Christine and I would start a campaign to see if we could put it right. I did my research in the Imperial War Museum, sifted through dozens of regimental records. The more I looked into it the more I could see that an injustice had been done, that Leroy’s bravery had been overlooked. Deliberate or not? Who knows? Then Christine and I sat down and between us wrote to everyone we could think of, the Prime Minister, the Queen, the Minister of Defence. But it was hopeless. Some didn’t even reply, most just palmed us off. It was too long after the event, they all said. To review a case like this they needed new evidence and there was no new evidence. We did a couple of radio programmes, but nothing came of it.

It was Christine’s idea, a couple of years later, to go to Belgium, to see where her Great Great Grandfather Leroy had died, to put things right our own way. We went. We found his name carved on the Menin Gate, in Ypres, amongst the 50,000 and more other soldiers with no known graves. We visited the Flanders Field Museum and bought a map of the battlefield, saw exactly the field where he died, the hill he must have charged up that day with his pals, with Jasper. There was a farm nearby, at the top of the hill. We had the car with us, and Jasper – not the same Jasper of course, but a white Jack Russell terrier with black eyes like all the others the family has had down the years. It’s a family tradition I’ve kept going all my life – I’ve had five Jaspers in all now. You could say this whole story was about Jasper, in a way.

Christine did the map-reading. We found the farm, and parked in the farmyard. Jasper had run on ahead of us up towards the wood at the top of the field, chasing after some crows. Christine checked the map. She was sure this had to be the place, here or hereabouts anyway, closer to the wood, she thought. We followed Jasper. It was peaceful farmland now, a tractor making hay up on the ridge, cows grazing contentedly in a field nearby, and a church bell ringing in the distance. Jasper was snuffling about under a fallen tree at the edge of the wood.

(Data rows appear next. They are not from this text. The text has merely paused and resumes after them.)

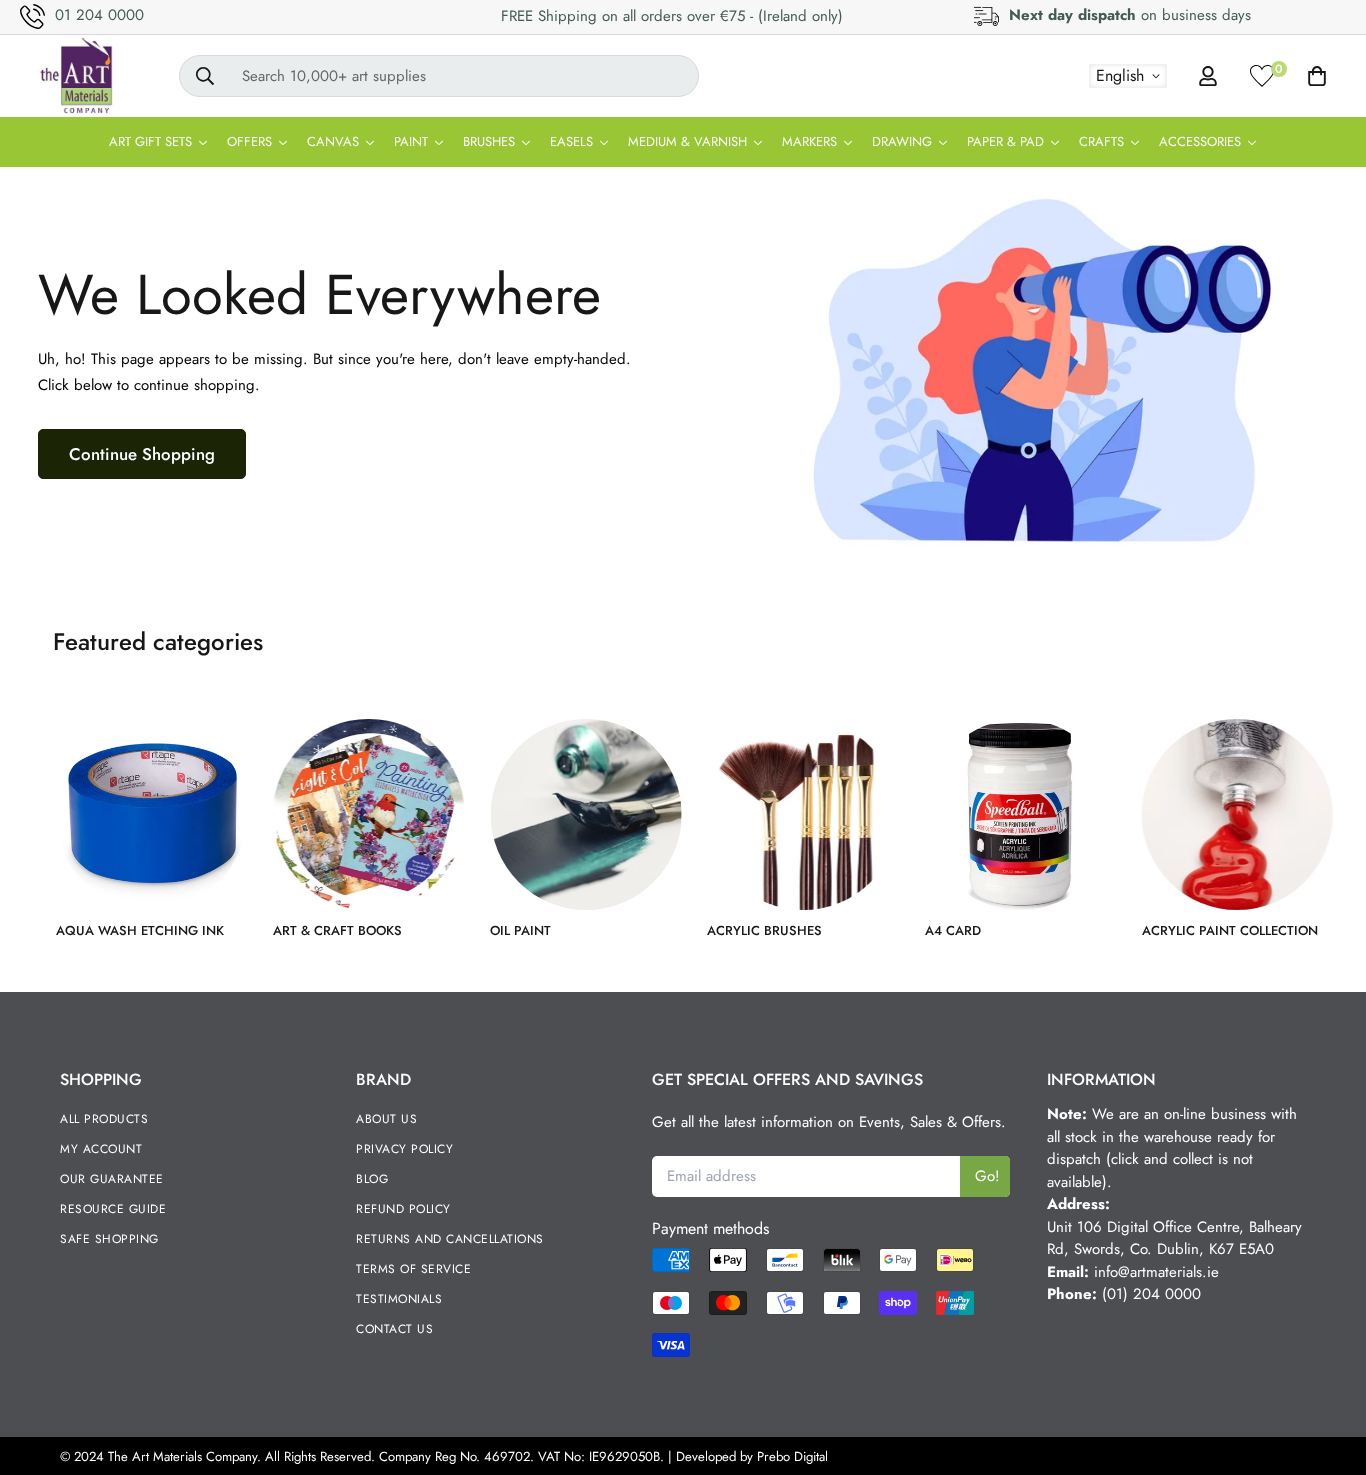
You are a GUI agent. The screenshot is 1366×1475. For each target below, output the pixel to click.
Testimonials (399, 1299)
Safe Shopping (109, 1239)
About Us (386, 1119)
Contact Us (394, 1329)
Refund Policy (403, 1209)
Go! (987, 1176)
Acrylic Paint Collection (1230, 930)
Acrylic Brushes (764, 930)
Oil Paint (520, 930)
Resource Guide (113, 1209)
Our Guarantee (112, 1179)
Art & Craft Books (337, 930)
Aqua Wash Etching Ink (140, 930)
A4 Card (953, 930)
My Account (101, 1149)
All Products (104, 1119)
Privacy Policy (404, 1149)
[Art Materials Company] (75, 76)
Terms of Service (413, 1269)
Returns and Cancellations (450, 1239)
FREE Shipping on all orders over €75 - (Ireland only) (672, 16)
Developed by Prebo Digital (752, 1456)
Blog (372, 1179)
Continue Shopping (142, 454)
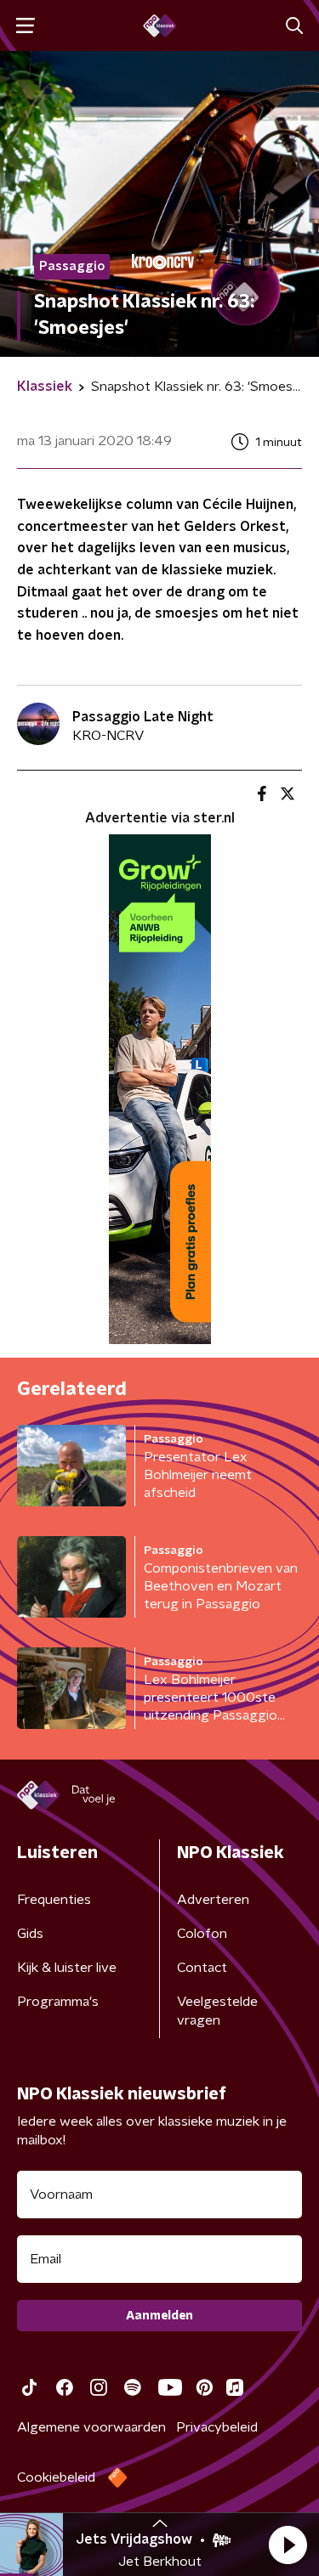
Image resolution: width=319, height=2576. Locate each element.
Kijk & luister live (67, 1967)
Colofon (202, 1933)
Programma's (58, 2001)
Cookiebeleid (56, 2477)
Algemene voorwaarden (91, 2427)
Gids (30, 1933)
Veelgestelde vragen (217, 2011)
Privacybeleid (217, 2427)
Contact (202, 1967)
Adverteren (213, 1900)
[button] (287, 2544)
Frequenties (54, 1900)
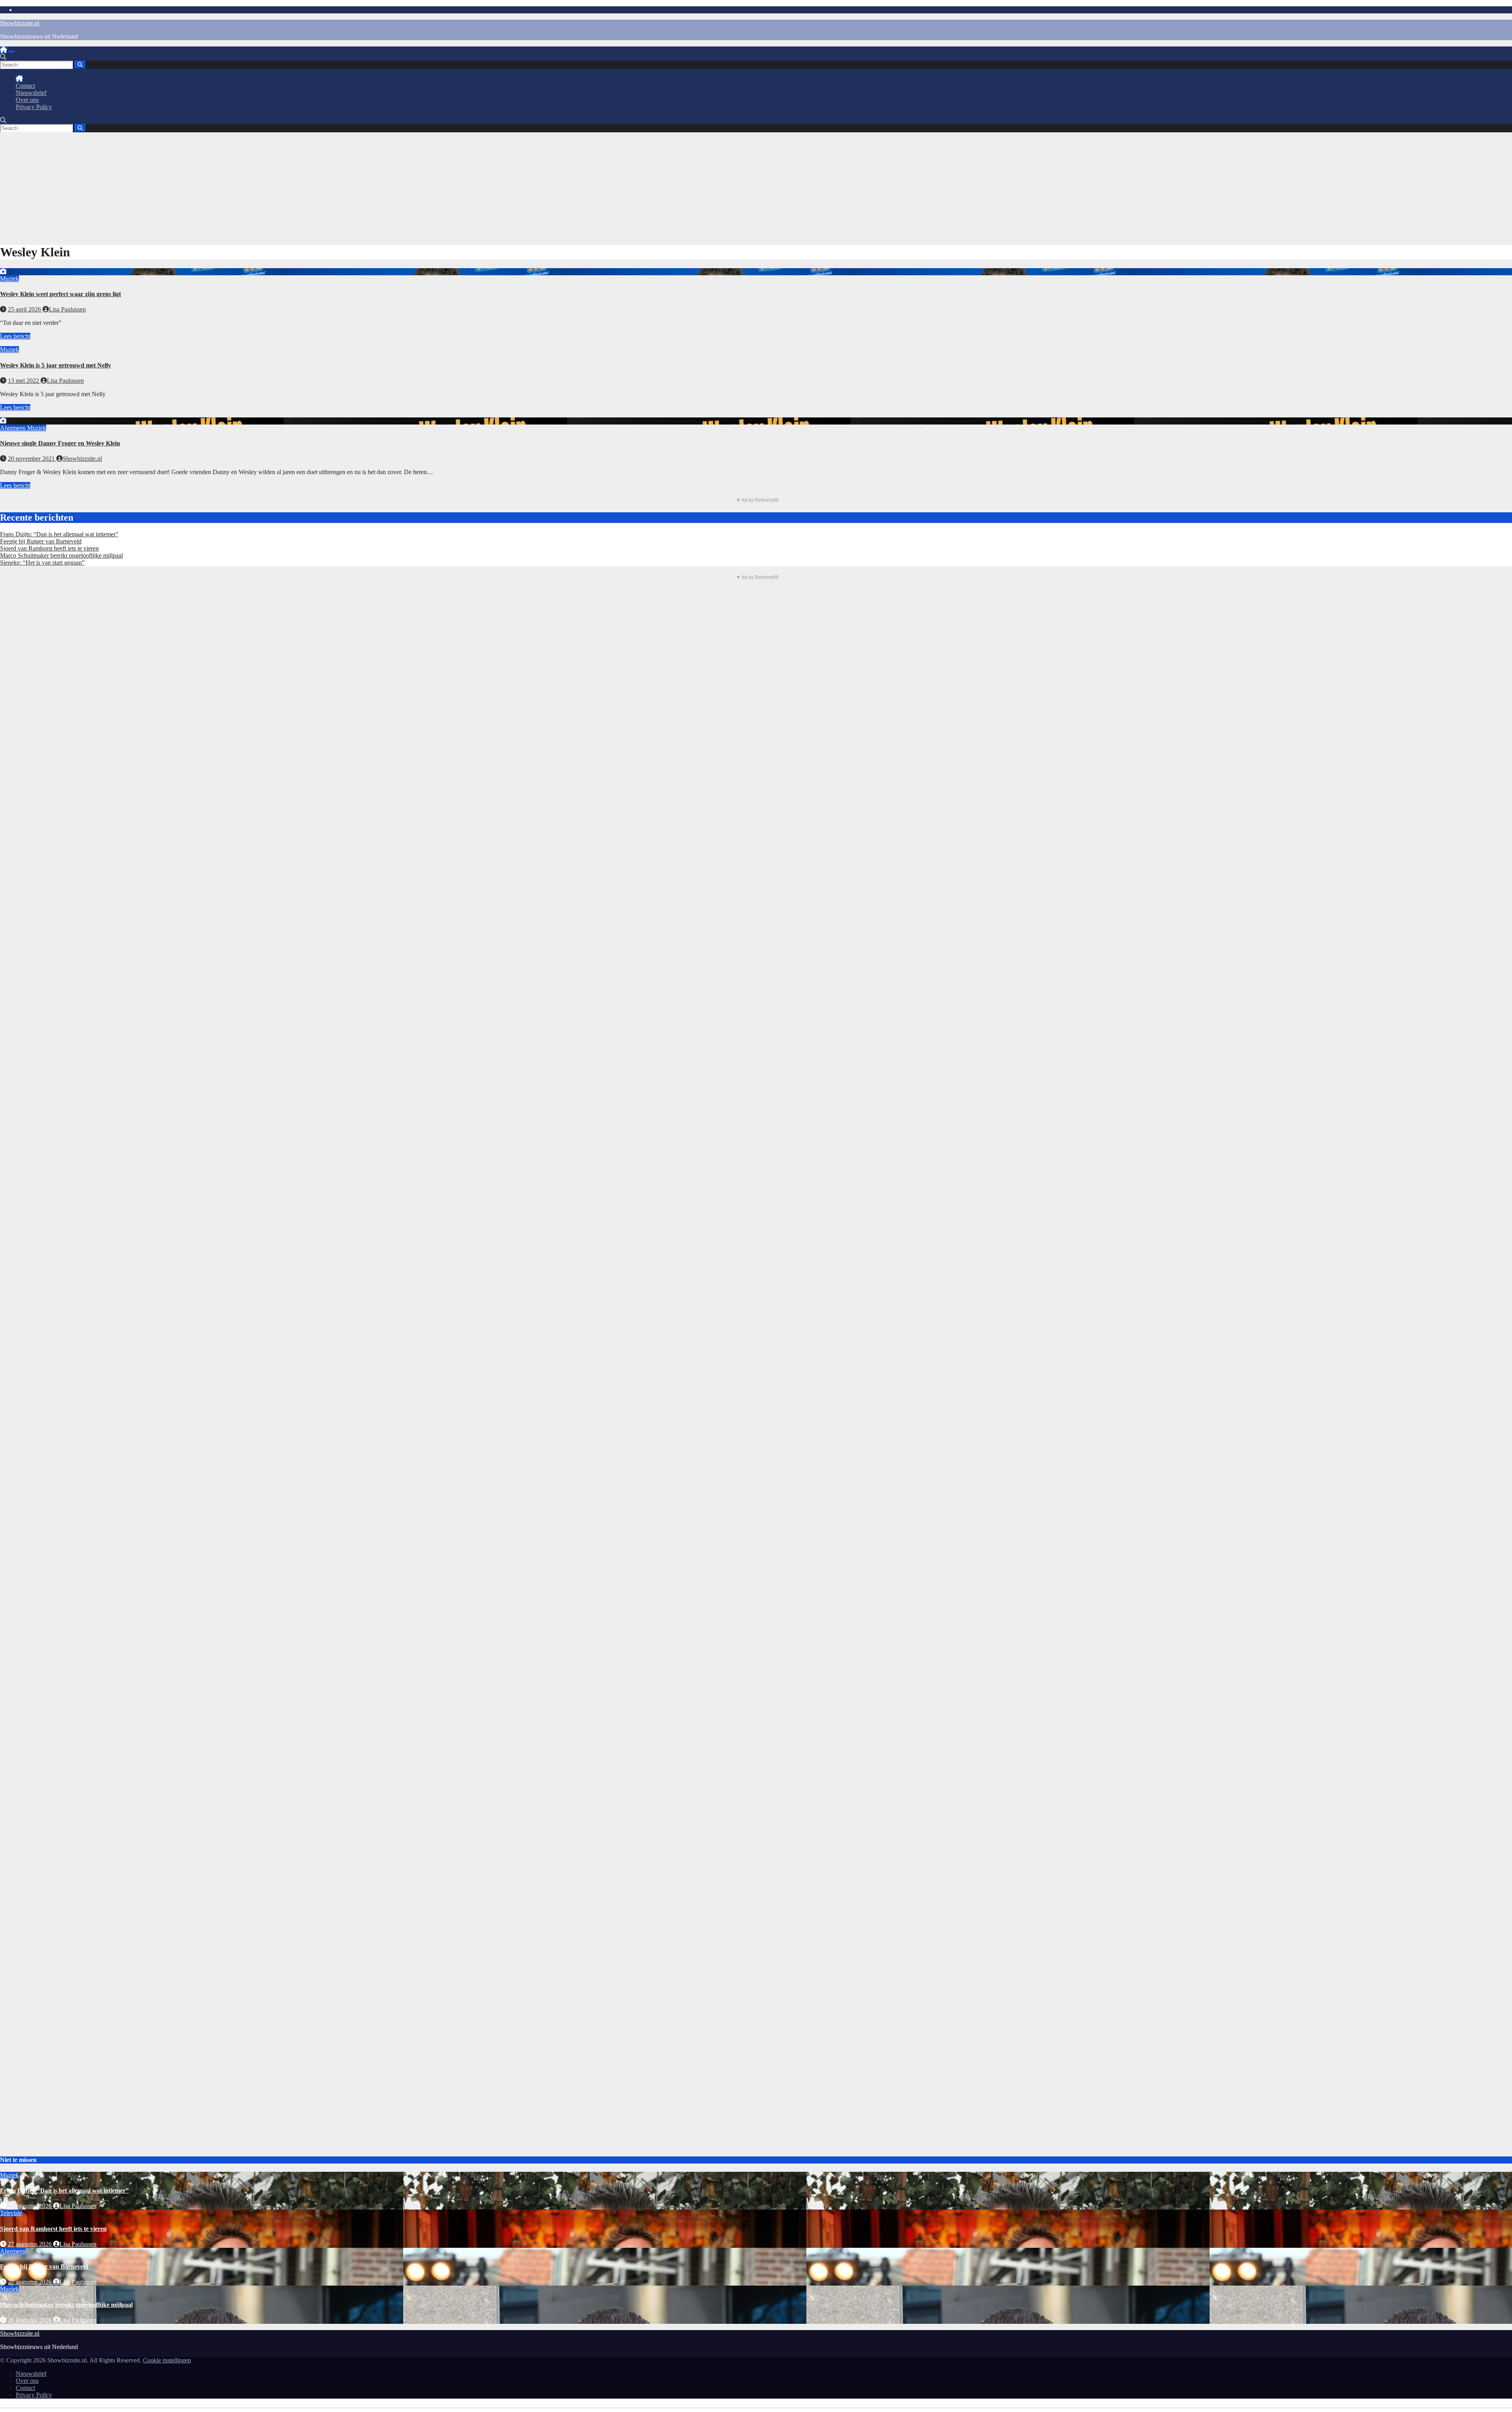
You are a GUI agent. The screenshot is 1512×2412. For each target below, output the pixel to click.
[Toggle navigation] (12, 52)
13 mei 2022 (24, 380)
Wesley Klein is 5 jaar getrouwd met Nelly (55, 365)
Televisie (11, 2213)
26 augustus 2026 (30, 2320)
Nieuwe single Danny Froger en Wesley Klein (60, 443)
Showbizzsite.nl (19, 23)
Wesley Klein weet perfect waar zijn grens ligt (60, 294)
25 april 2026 (25, 309)
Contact (25, 85)
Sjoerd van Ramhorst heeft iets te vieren (49, 548)
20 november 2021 (32, 458)
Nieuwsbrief (31, 92)
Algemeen (13, 428)
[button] (3, 57)
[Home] (3, 49)
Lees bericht (15, 336)
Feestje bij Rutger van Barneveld (41, 541)
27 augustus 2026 (30, 2206)
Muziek (9, 278)
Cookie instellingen (167, 2360)
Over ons (27, 99)
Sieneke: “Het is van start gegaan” (42, 562)
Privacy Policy (34, 107)
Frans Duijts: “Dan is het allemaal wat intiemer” (59, 534)
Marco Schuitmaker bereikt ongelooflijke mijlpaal (61, 555)
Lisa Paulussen (67, 309)
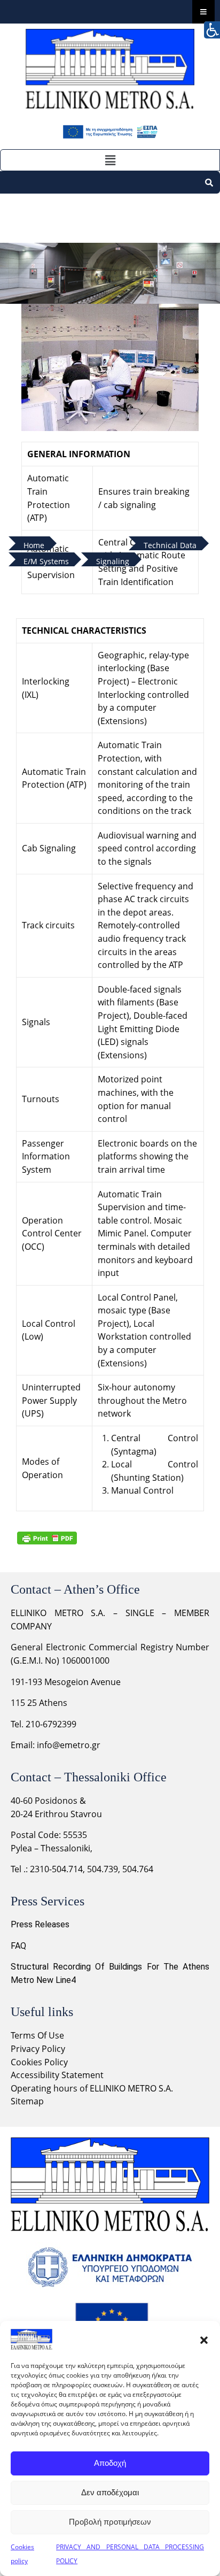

“Wherever Jasper stops, if he ever does, wherever he next sits down for a rest. That’s where we’ll do it,” I said. “Agreed?”

“Agreed, Grandpa,” Christine replied.

Jasper had finished his snuffling by now, and was exploring along the tree line on the crest of the hill, nose to the ground. We followed. After a while he looked back at us, stopped, sat down and waited for us to come up the hill to join him.

“Here then,” said Christine. “Right here.”

So that’s where we dug the hole. Christine laid Papa’s medal in the earth. “The medal they never gave you, Great Great Grandfather,” she said. “We’re giving it to you now, because you deserve it. It was your son’s, my great grandfather’s, and now it’s yours too. You can share it.”

We pushed the earth back over the medal, trod in the turf, and stood there quietly for a few moments, each of us alone in our thoughts. That’s when Christine reminded me about the envelope I’d brought with me. I’d forgotten all about it. She did it for me, crouching down to scatter them on the grass, all the pressed snowdrops from my diary, every one that Auntie Snowdrop had given me all those years before.

“From Martha,” Christine whispered.

“From Auntie Snowdrop,” I said.

Some floated away on the breeze, almost at once, as light and as insubstantial as gossamer, but a few stayed clinging to the grass at our feet, enough to mark the place.

After a while we walked away. But Jasper sat there on the spot for some time, before he came running after us.

Afterwards we went to Poperinge and sat in a café with Jasper at our feet. I don’t know if it was the right café, and it doesn’t matter. We had egg and chips, and I had a cold white Belgian beer. Christine gave most of her chips to Jasper. From the look on his face he thought they were the best chips in the whole wide world.